[Mesa-dev] [PATCH 1/2] glsl: Add a lowering pass to remove reads of shader output variables.
Vincent Lejeune
vljn at ovi.com
Mon Jan 2 11:17:37 PST 2012
This is similar to Gallium's existing glsl_to_tgsi::remove_output_read
lowering pass, but done entirely inside the GLSL compiler.
Signed-off-by: Vincent Lejeune <vljn at ovi.com>
Signed-off-by: Kenneth Graunke <kenneth at whitecape.org>
v2 [Kayden]:
- Don't reallocate the array for every shader output.
- Move the class into the .cpp file and create a lower_output_reads() wrapper
- Simplify the logic in visit(ir_deference_variable *)
- Fold add_replacement_pair into the only caller.

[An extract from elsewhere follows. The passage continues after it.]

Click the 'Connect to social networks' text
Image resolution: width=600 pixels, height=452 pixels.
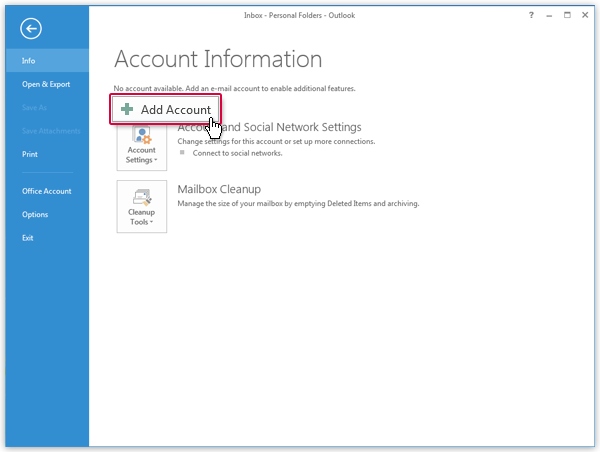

- Use visit_leave(ir_return *) instead of enter (for paranoia, in case the
return value references shader outputs)
- Visit signatures rather than functions, to avoid pattern matching to find
the actual void main() signature.
- Add some comments
- Whitespace fixes
v3 [Vincent]:
- Fix tab indent
---
src/glsl/Makefile.sources | 1 +
src/glsl/ir_optimization.h | 1 +
src/glsl/lower_output_reads.cpp | 152 +++++++++++++++++++++++++++++++++++++++
3 files changed, 154 insertions(+), 0 deletions(-)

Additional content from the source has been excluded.